The agreement gives IBM a proving ground as it tries to show clients the value of its Watson technology.
The company announced Thursday that it is creating a separate division for Watson to spur growth after six consecutive quarters of falling revenue.
IBM will invest more than $1 billion in the IBM Watson Group, including $100 million in venture funding for businesses that develop applications based on the technology.
Separate division
Based in New York with a staff of 2,000, the new unit will be separate from IBM’s hardware, software and services divisions, said Stephen Gold, vice president of Watson Solutions.
“It’s the first time that IBM is bringing together all of the disparate functions that support a business,” Gold said. “It’s a kind of doubling down.”
As sluggish demand for computer hardware has dragged down sales, IBM has been selling off businesses to focus on more profitable, fastergrowing areas such as data analytics and cloud computing. Watson is one of its highest-profile projects.
Michael Rhodin, senior vice president at the IBM Software Solutions Group, will lead the new division.
Rhodin said the New York City headquarters is meant to be a departure from the project’s current research facility’s sleepier surroundings about 40 miles north of the city in Yorktown Heights.
The angular glass building will stand out from the rest of its neighborhood, which is home to some of the oldest buildings in the city.
Rhodin said the move will help it attract young talent that expects Silicon Valley style.
“The millennial generation gets this, they understand what this is,” Rhodin said. “This is a departure. It’s a statement on our part.”
IBM CEO Ginni Rometty said Thursday that what makes Watson unique is that it isn’t programmed like most computers. Instead of relying only on the information that’s put into it, Watson learns by “reading” vast amounts of information and combining it with the results of previous work to find answers to problems — which she says makes it ideal for the reams of data now involved in many industries.

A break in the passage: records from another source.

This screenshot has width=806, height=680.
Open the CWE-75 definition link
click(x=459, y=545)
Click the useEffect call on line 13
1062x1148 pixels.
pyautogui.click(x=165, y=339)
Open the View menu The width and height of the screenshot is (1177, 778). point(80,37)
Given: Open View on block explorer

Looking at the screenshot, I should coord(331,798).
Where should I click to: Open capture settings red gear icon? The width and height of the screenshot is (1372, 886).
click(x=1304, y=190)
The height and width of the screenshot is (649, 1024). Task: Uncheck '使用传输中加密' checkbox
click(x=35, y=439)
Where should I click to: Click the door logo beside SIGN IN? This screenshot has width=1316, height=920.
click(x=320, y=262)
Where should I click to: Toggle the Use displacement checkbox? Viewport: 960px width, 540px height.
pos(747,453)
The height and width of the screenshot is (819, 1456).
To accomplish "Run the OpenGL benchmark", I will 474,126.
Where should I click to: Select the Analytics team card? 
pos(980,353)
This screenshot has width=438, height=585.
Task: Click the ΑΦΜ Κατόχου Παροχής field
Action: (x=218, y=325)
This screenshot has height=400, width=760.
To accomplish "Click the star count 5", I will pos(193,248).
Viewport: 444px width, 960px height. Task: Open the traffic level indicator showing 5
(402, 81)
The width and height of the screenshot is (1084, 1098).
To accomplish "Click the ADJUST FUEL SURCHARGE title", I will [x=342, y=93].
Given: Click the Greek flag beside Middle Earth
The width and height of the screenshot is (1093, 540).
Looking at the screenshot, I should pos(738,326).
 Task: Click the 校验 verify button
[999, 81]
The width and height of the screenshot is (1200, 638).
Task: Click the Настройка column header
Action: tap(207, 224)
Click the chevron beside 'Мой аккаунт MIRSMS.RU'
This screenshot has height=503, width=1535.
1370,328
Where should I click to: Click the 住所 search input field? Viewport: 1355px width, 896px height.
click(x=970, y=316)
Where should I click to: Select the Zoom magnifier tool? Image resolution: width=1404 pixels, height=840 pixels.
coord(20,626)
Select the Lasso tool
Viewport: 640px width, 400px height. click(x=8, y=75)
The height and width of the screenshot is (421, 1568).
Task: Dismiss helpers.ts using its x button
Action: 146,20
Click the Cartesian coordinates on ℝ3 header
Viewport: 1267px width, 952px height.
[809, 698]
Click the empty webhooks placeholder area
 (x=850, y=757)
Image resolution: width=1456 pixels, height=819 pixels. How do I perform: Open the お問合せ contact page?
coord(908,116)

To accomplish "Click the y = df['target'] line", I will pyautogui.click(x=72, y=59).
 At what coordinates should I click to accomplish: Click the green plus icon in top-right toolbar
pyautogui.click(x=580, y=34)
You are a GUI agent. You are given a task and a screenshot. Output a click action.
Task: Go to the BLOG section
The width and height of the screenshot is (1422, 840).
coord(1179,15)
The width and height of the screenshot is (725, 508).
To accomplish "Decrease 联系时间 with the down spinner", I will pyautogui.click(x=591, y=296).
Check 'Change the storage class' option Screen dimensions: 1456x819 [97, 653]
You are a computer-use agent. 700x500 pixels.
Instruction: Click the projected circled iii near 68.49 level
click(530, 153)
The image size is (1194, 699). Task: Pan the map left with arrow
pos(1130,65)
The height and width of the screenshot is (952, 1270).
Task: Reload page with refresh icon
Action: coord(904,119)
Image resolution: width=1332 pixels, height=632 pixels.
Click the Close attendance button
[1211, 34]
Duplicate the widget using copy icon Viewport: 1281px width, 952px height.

IBM has stumbled amid the industrywide shift into the cloud era, where information is stored online instead of on site. The transition has eroded demand for traditional hardware and spawned a new crop of competitors. To cope, IBM has spent more than $7.5 billion since 2010 on 43 software business acquisitions since 2010.
In July, the company purchased cloud-computing storage provider SoftLayer Technologies Inc. for about $2 billion. IBM will adapt Watson’s technology so it can be delivered through SoftLayer’s cloud infrastructure, it said Thursday.
Watson and other big data services, which let customers mine vast troves of information to make better decisions, were the company’s biggest focus in 2013, Rometty said in March. IBM boosted its expected sales from the data-analysis business to $20 billion in 2015, compared with an earlier forecast of $16 billion.
Business incubator
The Watson Group will also include an incubator for businesses to build on the technology, which IBM began offering to outside developers in November. The goal was to have three apps developed on the platform ready to enter the market early this year, the company said at the time.
IBM has received about 750 requests from programmers to build applications, Gold said.
DBS is willing to invest $12 million over three years in IBM’s technology, and it plans to extend the Watson service beyond wealth management to its small-business and payment services, Chief Executive Officer Piyush Gupta said.
IBM has collaborated on Watson projects with health care organizations, including insurer WellPoint Inc. and Memorial Sloan-Kettering Cancer Center. Those initial projects will show other potential clients Watson’s promise, Gold said.